Work to be completed:
Copy out each entry below verbatim, skipping the images.
———
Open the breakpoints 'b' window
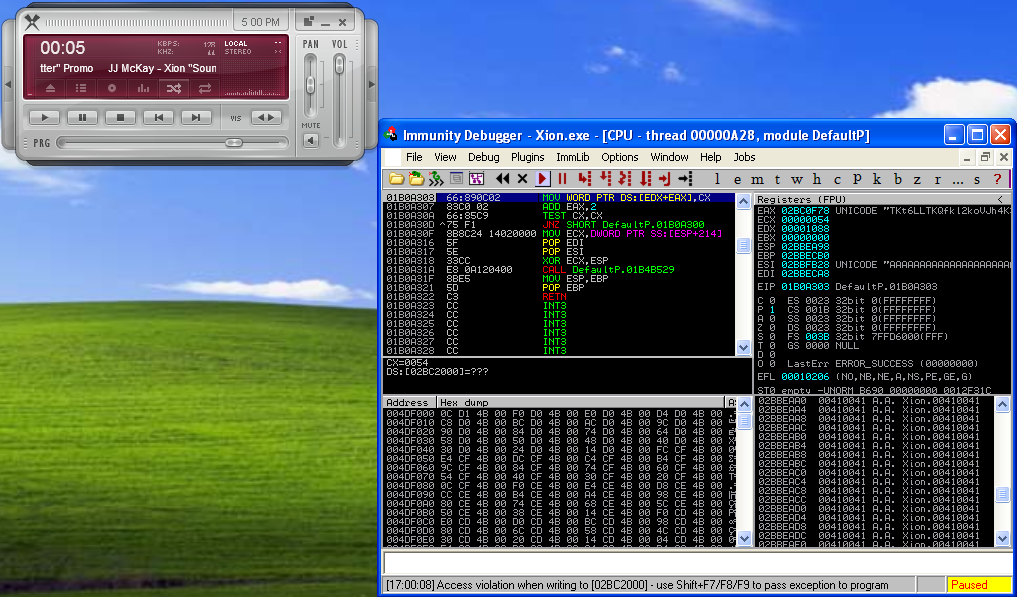 coord(897,179)
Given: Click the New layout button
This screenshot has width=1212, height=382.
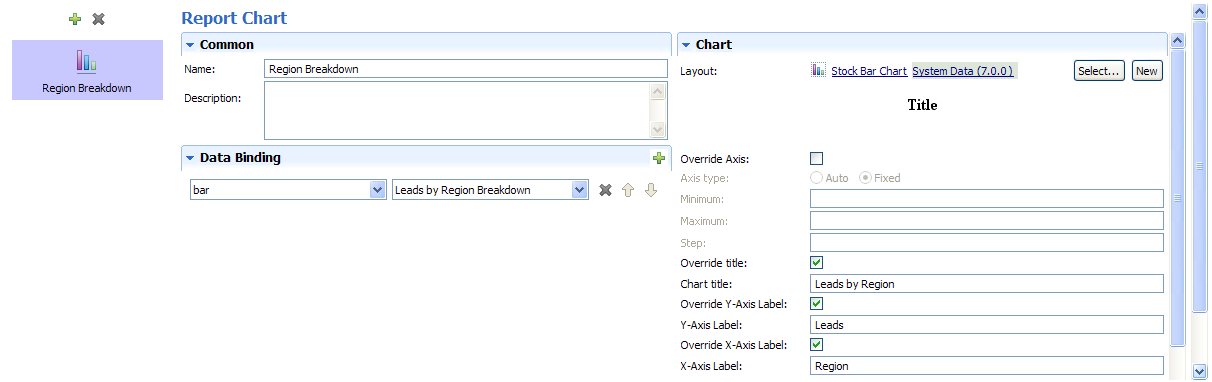Looking at the screenshot, I should point(1147,71).
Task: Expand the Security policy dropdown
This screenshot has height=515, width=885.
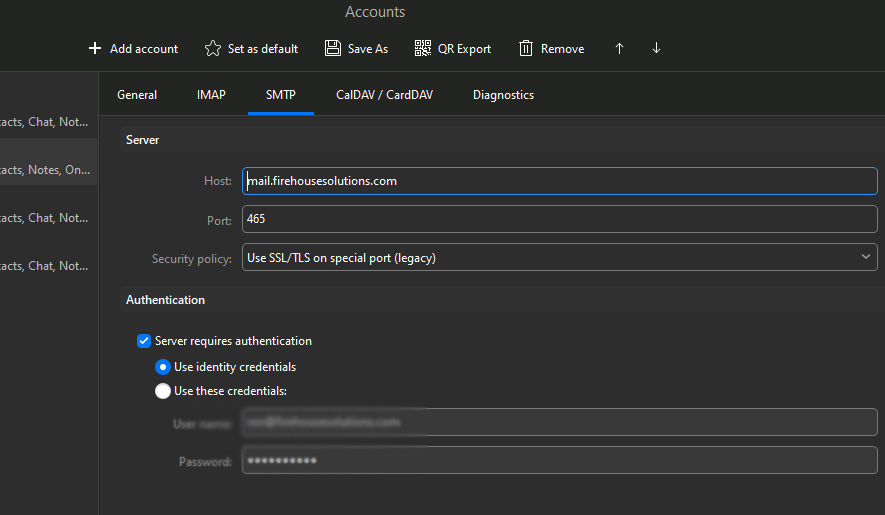Action: (560, 257)
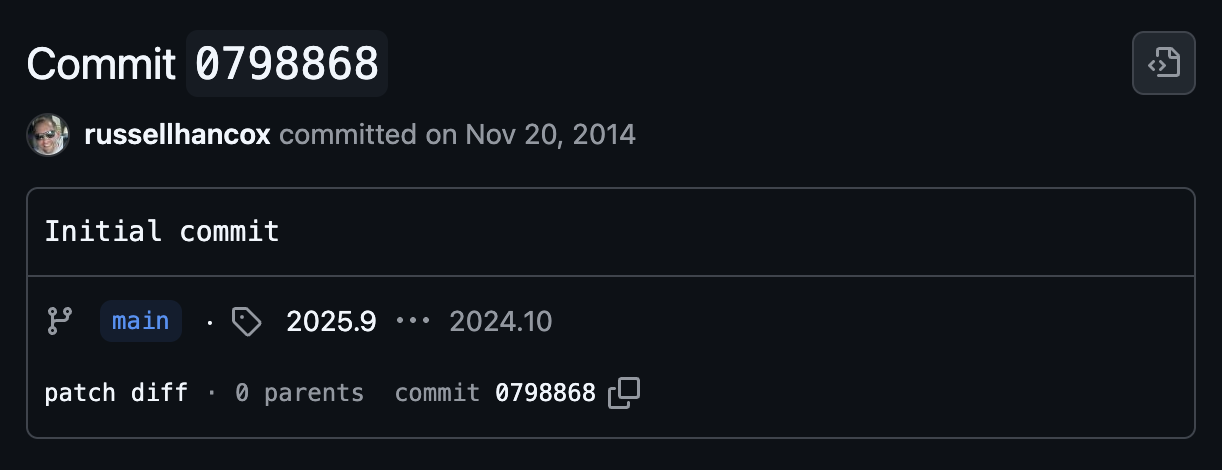Click the 0798868 hash badge in the title
The image size is (1222, 470).
point(287,63)
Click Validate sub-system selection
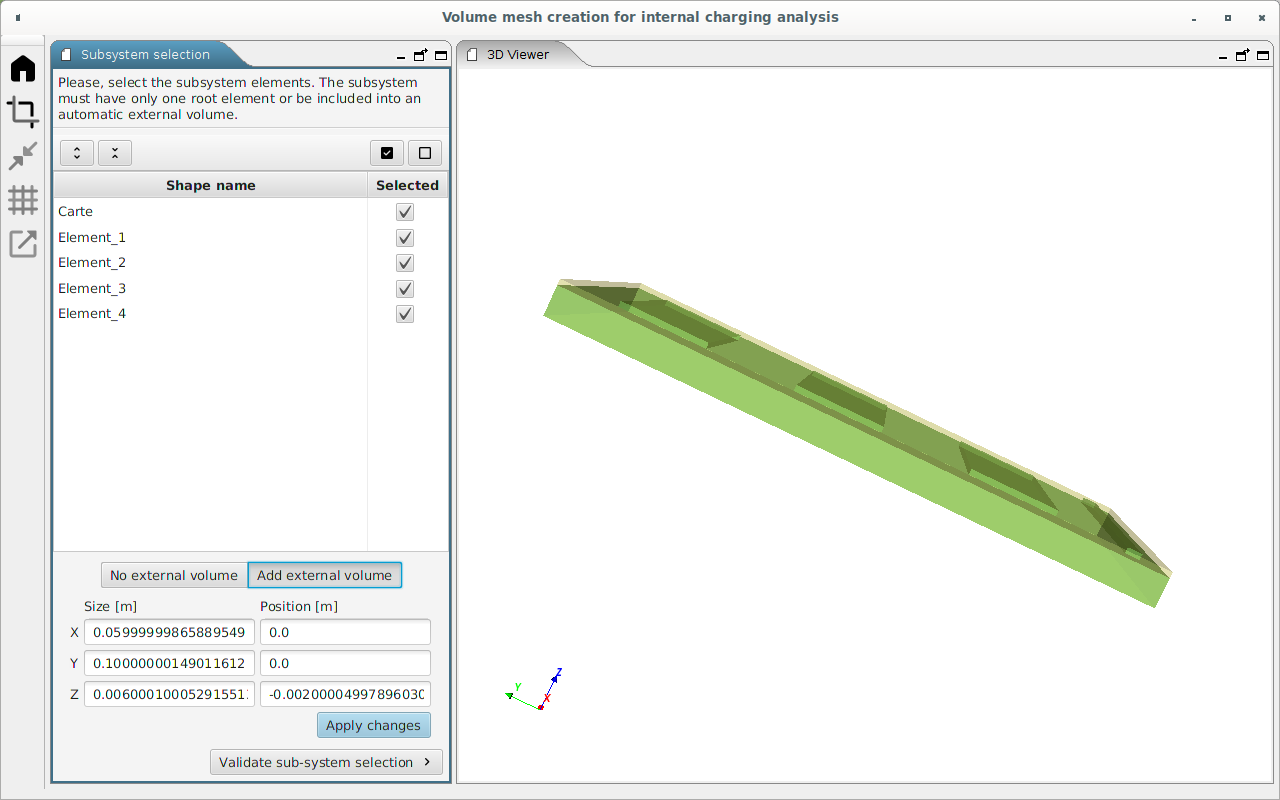Screen dimensions: 1280x800 coord(326,762)
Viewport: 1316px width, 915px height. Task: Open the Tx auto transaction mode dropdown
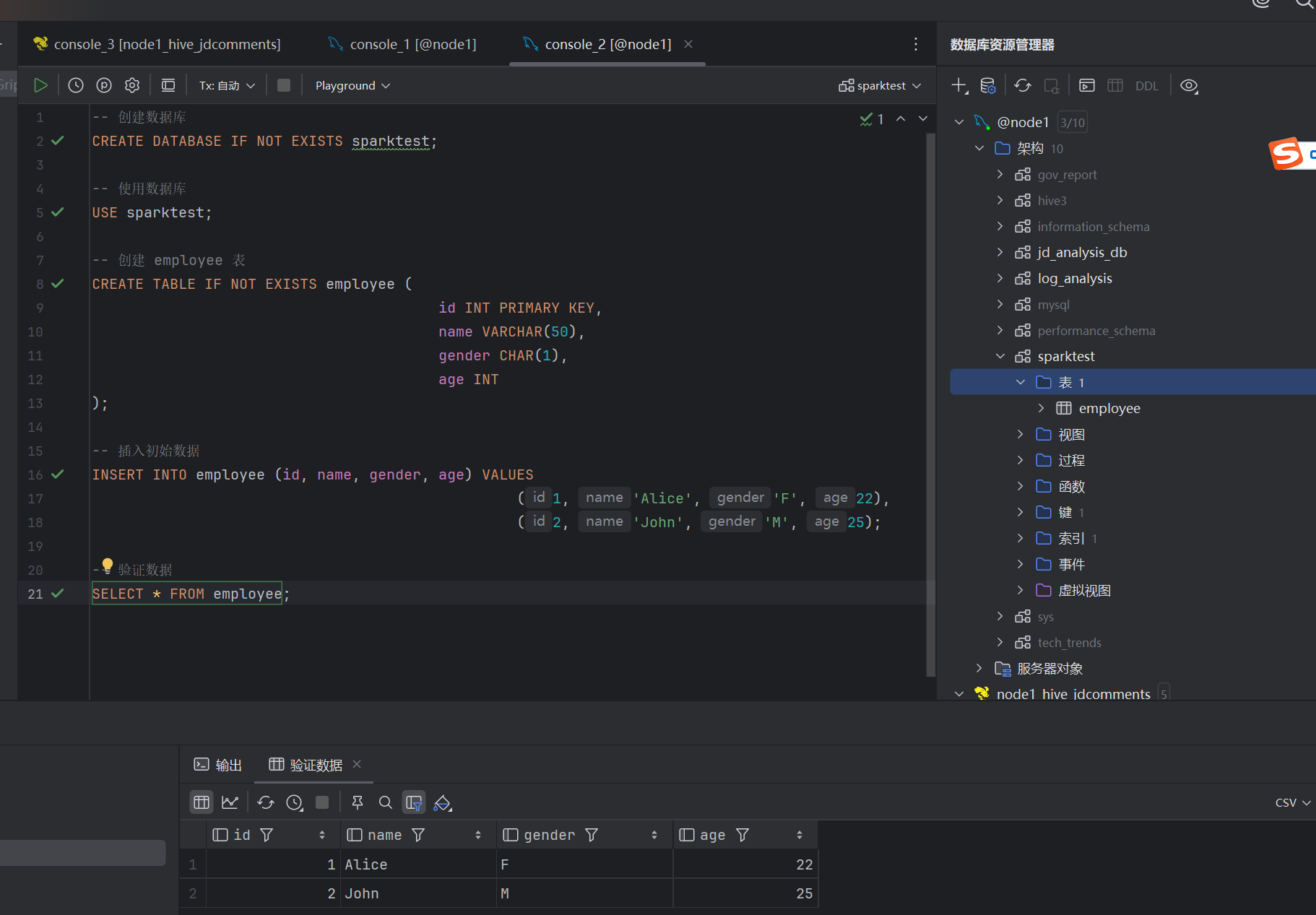(227, 85)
———
Output of the exercise:
Open the breakpoints 'b' window
 coord(897,179)
Given: Click the New layout button
This screenshot has width=1212, height=382.
Looking at the screenshot, I should point(1147,71).
Task: Expand the Security policy dropdown
This screenshot has height=515, width=885.
Action: (560, 257)
Click the 0798868 hash badge in the title
The image size is (1222, 470).
point(287,63)
Click Validate sub-system selection
Screen dimensions: 1280x800 coord(326,762)
Viewport: 1316px width, 915px height. Task: Open the Tx auto transaction mode dropdown
(227, 85)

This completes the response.